- 指定任务: 请把阅读文本中从“#Up to this”往下一直到“我需要修正错误以获得我想要的结果。”的内容重新写出，并将其中的“cost_days”替换为“night_on_count”。

- 阅读文本:

*****

要解决的问题:我想添加一个名为cost_days 的新列。此列将仅包含变量 using_time 不同于 NaT 的行。在 start_time 定义的夜间时间到 end_time 之间连续至少 n 小时内灯泡亮了多少次的信息。

建议的解决方案,基于@keramat 的想法。

def rounder(x):
# Fixed parameters, to be at least 5 hours in the interval from 22:00 to 07:00
n = 5
start_date = "22:00"
end_date = "07:00"
# assert (n+1) < time_slot
time_1 = datetime.strptime(start_date,"%H:%M")
time_2 = datetime.strptime(end_date,"%H:%M")
time_slot = (time_2 - time_1).seconds // 3600
v = pd.date_range(list(x)[-2], list(x)[-1], freq='1h')
temp = pd.Series(v, index = v).between_time(start_date, end_date)
temp = len(temp)/time_slot
return np.floor(temp) if np.mod(temp, 1.0) < (n+1)/time_slot else np.ceil(temp)/time_slot

g = (df['using_time'].notna()).sort_index(ascending=False).cumsum()
g = (g-max(g)).abs()

temp = df.groupby(g)['date'].apply(lambda x: rounder(x))

#Up to this point, it runs perfectly.


df.loc[df[df['using_time'].notna()].index, 'cost_days']=temp.values

# ValueError: shape mismatch: value array of shape (8,) could not be broadcast to indexing result of shape (7,)

df['cost_days'] = df['cost_days'].fillna(0)

print(df)

我需要修正错误以获得我想要的结果。

*****

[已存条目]
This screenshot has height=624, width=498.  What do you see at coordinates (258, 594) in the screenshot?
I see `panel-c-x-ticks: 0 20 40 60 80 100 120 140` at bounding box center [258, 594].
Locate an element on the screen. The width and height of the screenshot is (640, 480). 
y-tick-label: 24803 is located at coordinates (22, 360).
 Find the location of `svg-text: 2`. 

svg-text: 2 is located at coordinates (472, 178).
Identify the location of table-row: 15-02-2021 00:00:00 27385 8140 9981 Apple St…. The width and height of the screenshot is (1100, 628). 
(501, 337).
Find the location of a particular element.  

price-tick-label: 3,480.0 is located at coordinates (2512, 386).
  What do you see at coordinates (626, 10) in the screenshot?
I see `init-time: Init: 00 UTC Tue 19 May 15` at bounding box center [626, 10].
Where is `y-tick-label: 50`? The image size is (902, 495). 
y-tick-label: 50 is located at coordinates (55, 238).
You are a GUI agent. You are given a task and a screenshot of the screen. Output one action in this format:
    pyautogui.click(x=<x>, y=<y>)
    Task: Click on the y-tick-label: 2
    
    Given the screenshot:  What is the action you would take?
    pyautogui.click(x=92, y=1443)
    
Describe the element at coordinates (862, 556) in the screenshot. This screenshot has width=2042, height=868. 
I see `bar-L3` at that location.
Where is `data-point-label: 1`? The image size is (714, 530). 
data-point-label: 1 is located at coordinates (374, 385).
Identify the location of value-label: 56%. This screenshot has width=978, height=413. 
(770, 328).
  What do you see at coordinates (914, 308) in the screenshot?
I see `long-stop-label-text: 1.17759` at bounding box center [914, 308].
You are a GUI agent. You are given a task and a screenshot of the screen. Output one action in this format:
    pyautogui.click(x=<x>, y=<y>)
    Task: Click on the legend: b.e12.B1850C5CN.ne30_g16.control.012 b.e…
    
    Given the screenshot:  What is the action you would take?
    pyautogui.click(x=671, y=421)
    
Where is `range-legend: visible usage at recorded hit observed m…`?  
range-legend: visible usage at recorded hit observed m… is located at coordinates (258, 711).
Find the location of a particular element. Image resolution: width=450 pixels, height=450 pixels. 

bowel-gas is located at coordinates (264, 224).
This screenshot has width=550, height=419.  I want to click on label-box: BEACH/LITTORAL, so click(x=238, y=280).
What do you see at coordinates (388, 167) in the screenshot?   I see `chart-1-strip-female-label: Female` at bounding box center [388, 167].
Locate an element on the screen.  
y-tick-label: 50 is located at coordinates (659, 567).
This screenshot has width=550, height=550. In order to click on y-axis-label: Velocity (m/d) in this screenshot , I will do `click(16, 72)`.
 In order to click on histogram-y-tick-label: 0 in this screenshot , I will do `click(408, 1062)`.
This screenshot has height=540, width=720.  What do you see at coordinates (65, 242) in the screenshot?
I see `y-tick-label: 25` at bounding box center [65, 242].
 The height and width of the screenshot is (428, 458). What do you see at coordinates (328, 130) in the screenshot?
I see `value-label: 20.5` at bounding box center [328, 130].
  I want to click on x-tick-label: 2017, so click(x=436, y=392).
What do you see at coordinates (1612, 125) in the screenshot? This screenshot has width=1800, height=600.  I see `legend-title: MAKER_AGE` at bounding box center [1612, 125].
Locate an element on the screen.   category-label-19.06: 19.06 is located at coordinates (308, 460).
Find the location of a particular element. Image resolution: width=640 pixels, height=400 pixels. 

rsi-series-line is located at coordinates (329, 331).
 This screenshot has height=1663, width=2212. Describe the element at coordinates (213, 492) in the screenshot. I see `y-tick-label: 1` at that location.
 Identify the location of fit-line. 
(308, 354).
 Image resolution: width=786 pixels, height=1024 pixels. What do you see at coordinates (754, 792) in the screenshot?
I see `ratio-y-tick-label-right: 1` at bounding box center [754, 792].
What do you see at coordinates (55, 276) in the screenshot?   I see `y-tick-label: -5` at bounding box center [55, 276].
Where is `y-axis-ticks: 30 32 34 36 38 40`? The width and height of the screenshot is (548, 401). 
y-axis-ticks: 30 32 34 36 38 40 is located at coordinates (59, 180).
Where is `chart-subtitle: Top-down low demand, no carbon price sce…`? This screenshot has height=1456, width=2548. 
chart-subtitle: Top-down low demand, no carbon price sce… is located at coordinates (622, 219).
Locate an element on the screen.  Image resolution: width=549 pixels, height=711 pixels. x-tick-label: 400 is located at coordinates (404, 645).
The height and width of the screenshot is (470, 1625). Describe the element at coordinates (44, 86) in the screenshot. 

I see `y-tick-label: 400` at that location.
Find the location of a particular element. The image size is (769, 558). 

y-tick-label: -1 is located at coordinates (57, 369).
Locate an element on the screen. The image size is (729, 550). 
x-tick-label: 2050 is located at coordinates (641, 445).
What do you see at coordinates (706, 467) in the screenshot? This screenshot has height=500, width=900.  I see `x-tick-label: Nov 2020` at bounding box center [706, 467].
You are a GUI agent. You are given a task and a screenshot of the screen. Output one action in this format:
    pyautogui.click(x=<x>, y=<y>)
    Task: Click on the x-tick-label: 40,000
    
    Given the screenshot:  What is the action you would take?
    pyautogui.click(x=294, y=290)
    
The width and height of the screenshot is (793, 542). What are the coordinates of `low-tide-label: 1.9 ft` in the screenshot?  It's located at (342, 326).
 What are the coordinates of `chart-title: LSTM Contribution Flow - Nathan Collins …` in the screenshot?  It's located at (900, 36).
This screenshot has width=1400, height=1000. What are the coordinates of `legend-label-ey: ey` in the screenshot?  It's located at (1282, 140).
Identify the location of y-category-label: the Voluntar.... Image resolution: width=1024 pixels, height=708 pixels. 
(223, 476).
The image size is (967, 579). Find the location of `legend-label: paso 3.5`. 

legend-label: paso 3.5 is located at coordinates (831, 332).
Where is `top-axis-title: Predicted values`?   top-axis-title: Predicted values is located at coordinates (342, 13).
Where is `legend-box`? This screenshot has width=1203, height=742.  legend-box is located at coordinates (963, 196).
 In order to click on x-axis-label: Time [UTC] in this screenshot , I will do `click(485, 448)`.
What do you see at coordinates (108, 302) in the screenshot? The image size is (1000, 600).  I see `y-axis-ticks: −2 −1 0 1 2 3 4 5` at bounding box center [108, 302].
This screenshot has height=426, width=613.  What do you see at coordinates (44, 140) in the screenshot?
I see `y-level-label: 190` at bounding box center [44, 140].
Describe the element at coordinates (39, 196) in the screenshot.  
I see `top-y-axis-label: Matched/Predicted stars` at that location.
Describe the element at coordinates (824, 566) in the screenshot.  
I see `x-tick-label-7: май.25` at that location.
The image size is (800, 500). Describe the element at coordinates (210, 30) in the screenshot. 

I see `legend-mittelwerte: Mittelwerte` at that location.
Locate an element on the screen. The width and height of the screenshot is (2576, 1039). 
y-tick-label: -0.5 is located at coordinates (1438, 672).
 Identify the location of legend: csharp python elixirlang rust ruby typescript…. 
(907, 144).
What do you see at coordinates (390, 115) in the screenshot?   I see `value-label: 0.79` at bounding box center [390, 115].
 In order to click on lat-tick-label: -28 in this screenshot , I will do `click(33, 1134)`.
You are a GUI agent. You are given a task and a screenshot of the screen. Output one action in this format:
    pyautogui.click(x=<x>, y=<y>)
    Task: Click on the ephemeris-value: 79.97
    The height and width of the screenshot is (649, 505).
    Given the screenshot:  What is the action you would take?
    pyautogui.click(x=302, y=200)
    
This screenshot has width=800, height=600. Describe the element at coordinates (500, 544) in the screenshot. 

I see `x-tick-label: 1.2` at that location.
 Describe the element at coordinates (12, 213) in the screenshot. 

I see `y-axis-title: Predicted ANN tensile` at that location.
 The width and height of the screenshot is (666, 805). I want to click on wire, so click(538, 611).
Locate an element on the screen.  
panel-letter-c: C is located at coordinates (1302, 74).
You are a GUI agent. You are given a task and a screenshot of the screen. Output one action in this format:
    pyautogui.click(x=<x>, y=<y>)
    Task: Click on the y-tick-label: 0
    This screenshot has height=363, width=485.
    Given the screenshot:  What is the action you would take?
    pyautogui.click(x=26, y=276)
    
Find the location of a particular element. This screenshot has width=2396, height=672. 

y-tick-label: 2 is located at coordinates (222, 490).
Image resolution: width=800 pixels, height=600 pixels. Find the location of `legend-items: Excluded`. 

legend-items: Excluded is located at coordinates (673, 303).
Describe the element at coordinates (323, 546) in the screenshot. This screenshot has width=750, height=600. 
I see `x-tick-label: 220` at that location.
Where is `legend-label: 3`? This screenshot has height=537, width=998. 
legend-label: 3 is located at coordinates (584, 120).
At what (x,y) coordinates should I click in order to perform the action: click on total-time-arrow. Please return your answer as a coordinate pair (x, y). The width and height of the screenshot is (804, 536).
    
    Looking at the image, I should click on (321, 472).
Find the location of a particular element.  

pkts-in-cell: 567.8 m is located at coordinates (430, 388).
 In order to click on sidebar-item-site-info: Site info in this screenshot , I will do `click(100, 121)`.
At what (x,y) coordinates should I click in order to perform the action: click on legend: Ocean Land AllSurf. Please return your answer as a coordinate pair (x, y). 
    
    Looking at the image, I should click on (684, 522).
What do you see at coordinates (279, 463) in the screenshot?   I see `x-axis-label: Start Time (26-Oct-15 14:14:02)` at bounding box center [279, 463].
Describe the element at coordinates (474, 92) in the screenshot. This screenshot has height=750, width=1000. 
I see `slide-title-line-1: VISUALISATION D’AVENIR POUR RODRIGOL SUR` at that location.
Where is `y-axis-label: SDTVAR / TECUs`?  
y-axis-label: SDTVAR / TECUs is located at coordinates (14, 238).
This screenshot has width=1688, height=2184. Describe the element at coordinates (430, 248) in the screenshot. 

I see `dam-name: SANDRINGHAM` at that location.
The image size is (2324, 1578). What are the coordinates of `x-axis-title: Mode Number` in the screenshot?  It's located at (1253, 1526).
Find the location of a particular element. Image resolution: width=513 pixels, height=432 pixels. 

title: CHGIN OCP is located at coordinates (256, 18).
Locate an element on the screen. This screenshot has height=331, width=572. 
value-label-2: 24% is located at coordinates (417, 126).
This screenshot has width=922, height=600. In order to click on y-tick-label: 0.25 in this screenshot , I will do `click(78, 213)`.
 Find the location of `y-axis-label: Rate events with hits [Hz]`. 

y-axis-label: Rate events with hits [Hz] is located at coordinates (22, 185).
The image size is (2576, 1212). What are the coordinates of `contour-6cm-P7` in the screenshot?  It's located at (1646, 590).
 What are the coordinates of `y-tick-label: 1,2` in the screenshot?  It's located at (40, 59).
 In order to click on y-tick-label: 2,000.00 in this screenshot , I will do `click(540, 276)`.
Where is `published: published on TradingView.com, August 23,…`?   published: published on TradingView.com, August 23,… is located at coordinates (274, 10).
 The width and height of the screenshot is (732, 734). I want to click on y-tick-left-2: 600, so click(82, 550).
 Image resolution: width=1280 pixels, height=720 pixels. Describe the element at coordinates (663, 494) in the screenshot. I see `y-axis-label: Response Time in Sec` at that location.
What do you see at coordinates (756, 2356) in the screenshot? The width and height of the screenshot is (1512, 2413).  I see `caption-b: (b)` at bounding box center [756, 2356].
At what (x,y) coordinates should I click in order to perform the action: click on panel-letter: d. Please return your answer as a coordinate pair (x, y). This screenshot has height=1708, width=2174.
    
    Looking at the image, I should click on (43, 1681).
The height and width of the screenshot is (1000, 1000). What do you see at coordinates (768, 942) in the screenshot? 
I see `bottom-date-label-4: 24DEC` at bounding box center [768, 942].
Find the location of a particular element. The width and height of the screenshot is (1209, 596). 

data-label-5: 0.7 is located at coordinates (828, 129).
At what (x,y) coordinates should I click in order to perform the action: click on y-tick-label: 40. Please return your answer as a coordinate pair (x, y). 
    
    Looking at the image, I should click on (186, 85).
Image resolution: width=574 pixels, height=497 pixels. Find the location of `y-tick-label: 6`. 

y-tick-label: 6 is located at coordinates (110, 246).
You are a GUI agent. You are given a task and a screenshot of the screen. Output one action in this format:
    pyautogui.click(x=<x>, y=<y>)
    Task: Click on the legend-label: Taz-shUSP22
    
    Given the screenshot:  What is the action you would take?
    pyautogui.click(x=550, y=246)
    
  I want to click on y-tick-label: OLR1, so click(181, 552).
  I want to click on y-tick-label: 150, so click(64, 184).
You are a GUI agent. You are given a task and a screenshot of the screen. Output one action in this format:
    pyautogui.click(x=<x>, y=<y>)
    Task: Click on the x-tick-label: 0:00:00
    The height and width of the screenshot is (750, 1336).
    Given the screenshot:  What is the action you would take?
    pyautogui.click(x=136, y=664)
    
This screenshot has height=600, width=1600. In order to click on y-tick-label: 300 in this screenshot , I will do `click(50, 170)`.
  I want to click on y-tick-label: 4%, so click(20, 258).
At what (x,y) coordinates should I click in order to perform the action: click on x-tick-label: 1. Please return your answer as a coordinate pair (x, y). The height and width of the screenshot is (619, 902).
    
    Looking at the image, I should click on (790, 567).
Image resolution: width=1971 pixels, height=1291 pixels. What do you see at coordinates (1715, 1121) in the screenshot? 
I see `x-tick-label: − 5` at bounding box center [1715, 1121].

*****

- 结果:
#Up to this point, it runs perfectly.


df.loc[df[df['using_time'].notna()].index, 'night_on_count']=temp.values

# ValueError: shape mismatch: value array of shape (8,) could not be broadcast to indexing result of shape (7,)

df['night_on_count'] = df['night_on_count'].fillna(0)

print(df)

我需要修正错误以获得我想要的结果。